Provided entries:
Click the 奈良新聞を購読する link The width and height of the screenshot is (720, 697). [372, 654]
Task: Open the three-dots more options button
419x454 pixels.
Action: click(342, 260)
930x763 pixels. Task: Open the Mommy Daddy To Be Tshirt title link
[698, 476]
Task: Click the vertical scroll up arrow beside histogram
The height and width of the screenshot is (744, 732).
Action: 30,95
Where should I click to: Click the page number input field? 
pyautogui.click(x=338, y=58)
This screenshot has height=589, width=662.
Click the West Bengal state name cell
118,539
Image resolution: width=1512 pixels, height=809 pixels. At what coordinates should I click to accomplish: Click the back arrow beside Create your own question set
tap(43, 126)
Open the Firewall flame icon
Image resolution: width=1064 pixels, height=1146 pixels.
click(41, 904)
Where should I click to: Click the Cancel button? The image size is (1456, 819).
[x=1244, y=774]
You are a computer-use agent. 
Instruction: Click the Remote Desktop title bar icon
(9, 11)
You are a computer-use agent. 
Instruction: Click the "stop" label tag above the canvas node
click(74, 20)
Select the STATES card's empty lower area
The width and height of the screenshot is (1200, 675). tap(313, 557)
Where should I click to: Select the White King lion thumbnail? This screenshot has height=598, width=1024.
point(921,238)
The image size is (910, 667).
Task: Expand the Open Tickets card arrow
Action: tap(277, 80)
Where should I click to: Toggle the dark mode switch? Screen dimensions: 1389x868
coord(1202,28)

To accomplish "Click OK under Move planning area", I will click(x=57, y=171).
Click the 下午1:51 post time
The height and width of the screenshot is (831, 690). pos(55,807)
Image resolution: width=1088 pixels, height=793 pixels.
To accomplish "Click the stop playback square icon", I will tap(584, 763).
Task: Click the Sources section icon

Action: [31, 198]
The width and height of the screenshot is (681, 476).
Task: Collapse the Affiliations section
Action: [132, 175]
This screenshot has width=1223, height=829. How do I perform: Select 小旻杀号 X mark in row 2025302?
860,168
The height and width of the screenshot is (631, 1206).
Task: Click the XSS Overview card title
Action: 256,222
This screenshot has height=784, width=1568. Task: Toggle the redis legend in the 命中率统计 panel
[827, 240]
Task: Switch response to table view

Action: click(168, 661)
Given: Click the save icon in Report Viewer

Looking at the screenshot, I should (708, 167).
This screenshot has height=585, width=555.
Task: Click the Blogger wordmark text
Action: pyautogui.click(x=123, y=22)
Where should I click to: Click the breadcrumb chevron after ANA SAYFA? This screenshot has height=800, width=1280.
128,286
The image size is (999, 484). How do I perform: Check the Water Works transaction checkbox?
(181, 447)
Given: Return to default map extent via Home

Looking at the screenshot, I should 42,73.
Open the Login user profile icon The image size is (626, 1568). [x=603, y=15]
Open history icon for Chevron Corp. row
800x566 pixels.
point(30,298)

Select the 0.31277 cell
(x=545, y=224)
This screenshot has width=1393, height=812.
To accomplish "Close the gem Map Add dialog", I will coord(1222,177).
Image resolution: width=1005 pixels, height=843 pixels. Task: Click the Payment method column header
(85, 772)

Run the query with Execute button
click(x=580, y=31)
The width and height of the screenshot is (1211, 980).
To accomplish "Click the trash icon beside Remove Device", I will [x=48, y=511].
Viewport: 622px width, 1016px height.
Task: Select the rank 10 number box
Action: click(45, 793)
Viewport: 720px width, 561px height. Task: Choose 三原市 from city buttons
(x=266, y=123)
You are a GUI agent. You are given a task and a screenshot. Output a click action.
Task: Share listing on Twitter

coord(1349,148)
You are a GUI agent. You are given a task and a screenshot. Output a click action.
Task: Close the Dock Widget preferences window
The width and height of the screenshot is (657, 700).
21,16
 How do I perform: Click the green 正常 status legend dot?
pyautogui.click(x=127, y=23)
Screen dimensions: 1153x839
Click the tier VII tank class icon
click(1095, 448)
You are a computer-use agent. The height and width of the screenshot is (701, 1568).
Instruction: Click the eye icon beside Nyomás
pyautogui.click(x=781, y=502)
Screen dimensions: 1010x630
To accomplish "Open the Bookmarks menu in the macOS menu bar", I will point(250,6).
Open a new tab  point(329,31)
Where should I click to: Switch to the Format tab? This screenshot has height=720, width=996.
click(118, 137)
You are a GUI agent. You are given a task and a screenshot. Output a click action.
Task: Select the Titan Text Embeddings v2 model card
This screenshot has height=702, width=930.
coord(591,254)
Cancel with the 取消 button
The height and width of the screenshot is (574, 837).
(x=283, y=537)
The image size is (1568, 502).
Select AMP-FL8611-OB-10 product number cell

Exercise aim: A word-for-word restatement of all the records is required.

Output for this task:
Click the 奈良新聞を購読する link The width and height of the screenshot is (720, 697). [372, 654]
Task: Open the three-dots more options button
419x454 pixels.
Action: click(342, 260)
930x763 pixels. Task: Open the Mommy Daddy To Be Tshirt title link
[698, 476]
Task: Click the vertical scroll up arrow beside histogram
The height and width of the screenshot is (744, 732).
Action: 30,95
Where should I click to: Click the page number input field? 
pyautogui.click(x=338, y=58)
This screenshot has height=589, width=662.
Click the West Bengal state name cell
118,539
Image resolution: width=1512 pixels, height=809 pixels. At what coordinates should I click to accomplish: Click the back arrow beside Create your own question set
tap(43, 126)
Open the Firewall flame icon
Image resolution: width=1064 pixels, height=1146 pixels.
click(41, 904)
Where should I click to: Click the Cancel button? The image size is (1456, 819).
[x=1244, y=774]
You are a computer-use agent. 
Instruction: Click the Remote Desktop title bar icon
(9, 11)
You are a computer-use agent. 
Instruction: Click the "stop" label tag above the canvas node
click(74, 20)
Select the STATES card's empty lower area
The width and height of the screenshot is (1200, 675). tap(313, 557)
Where should I click to: Select the White King lion thumbnail? This screenshot has height=598, width=1024.
point(921,238)
The image size is (910, 667).
Task: Expand the Open Tickets card arrow
Action: tap(277, 80)
Where should I click to: Toggle the dark mode switch? Screen dimensions: 1389x868
coord(1202,28)

To accomplish "Click OK under Move planning area", I will click(x=57, y=171).
Click the 下午1:51 post time
The height and width of the screenshot is (831, 690). pos(55,807)
Image resolution: width=1088 pixels, height=793 pixels.
To accomplish "Click the stop playback square icon", I will tap(584, 763).
Task: Click the Sources section icon

Action: [31, 198]
The width and height of the screenshot is (681, 476).
Task: Collapse the Affiliations section
Action: [132, 175]
This screenshot has width=1223, height=829. How do I perform: Select 小旻杀号 X mark in row 2025302?
860,168
The height and width of the screenshot is (631, 1206).
Task: Click the XSS Overview card title
Action: 256,222
This screenshot has height=784, width=1568. Task: Toggle the redis legend in the 命中率统计 panel
[827, 240]
Task: Switch response to table view

Action: click(168, 661)
Given: Click the save icon in Report Viewer

Looking at the screenshot, I should (708, 167).
This screenshot has height=585, width=555.
Task: Click the Blogger wordmark text
Action: pyautogui.click(x=123, y=22)
Where should I click to: Click the breadcrumb chevron after ANA SAYFA? This screenshot has height=800, width=1280.
128,286
The image size is (999, 484). How do I perform: Check the Water Works transaction checkbox?
(181, 447)
Given: Return to default map extent via Home

Looking at the screenshot, I should 42,73.
Open the Login user profile icon The image size is (626, 1568). [x=603, y=15]
Open history icon for Chevron Corp. row
800x566 pixels.
point(30,298)

Select the 0.31277 cell
(x=545, y=224)
This screenshot has width=1393, height=812.
To accomplish "Close the gem Map Add dialog", I will coord(1222,177).
Image resolution: width=1005 pixels, height=843 pixels. Task: Click the Payment method column header
(85, 772)

Run the query with Execute button
click(x=580, y=31)
The width and height of the screenshot is (1211, 980).
To accomplish "Click the trash icon beside Remove Device", I will [x=48, y=511].
Viewport: 622px width, 1016px height.
Task: Select the rank 10 number box
Action: click(45, 793)
Viewport: 720px width, 561px height. Task: Choose 三原市 from city buttons
(x=266, y=123)
You are a GUI agent. You are given a task and a screenshot. Output a click action.
Task: Share listing on Twitter

coord(1349,148)
You are a GUI agent. You are given a task and a screenshot. Output a click action.
Task: Close the Dock Widget preferences window
The width and height of the screenshot is (657, 700).
21,16
 How do I perform: Click the green 正常 status legend dot?
pyautogui.click(x=127, y=23)
Screen dimensions: 1153x839
Click the tier VII tank class icon
click(1095, 448)
You are a computer-use agent. The height and width of the screenshot is (701, 1568).
Instruction: Click the eye icon beside Nyomás
pyautogui.click(x=781, y=502)
Screen dimensions: 1010x630
To accomplish "Open the Bookmarks menu in the macOS menu bar", I will point(250,6).
Open a new tab  point(329,31)
Where should I click to: Switch to the Format tab? This screenshot has height=720, width=996.
click(118, 137)
You are a GUI agent. You are given a task and a screenshot. Output a click action.
Task: Select the Titan Text Embeddings v2 model card
This screenshot has height=702, width=930.
coord(591,254)
Cancel with the 取消 button
The height and width of the screenshot is (574, 837).
(x=283, y=537)
The image size is (1568, 502).
Select AMP-FL8611-OB-10 product number cell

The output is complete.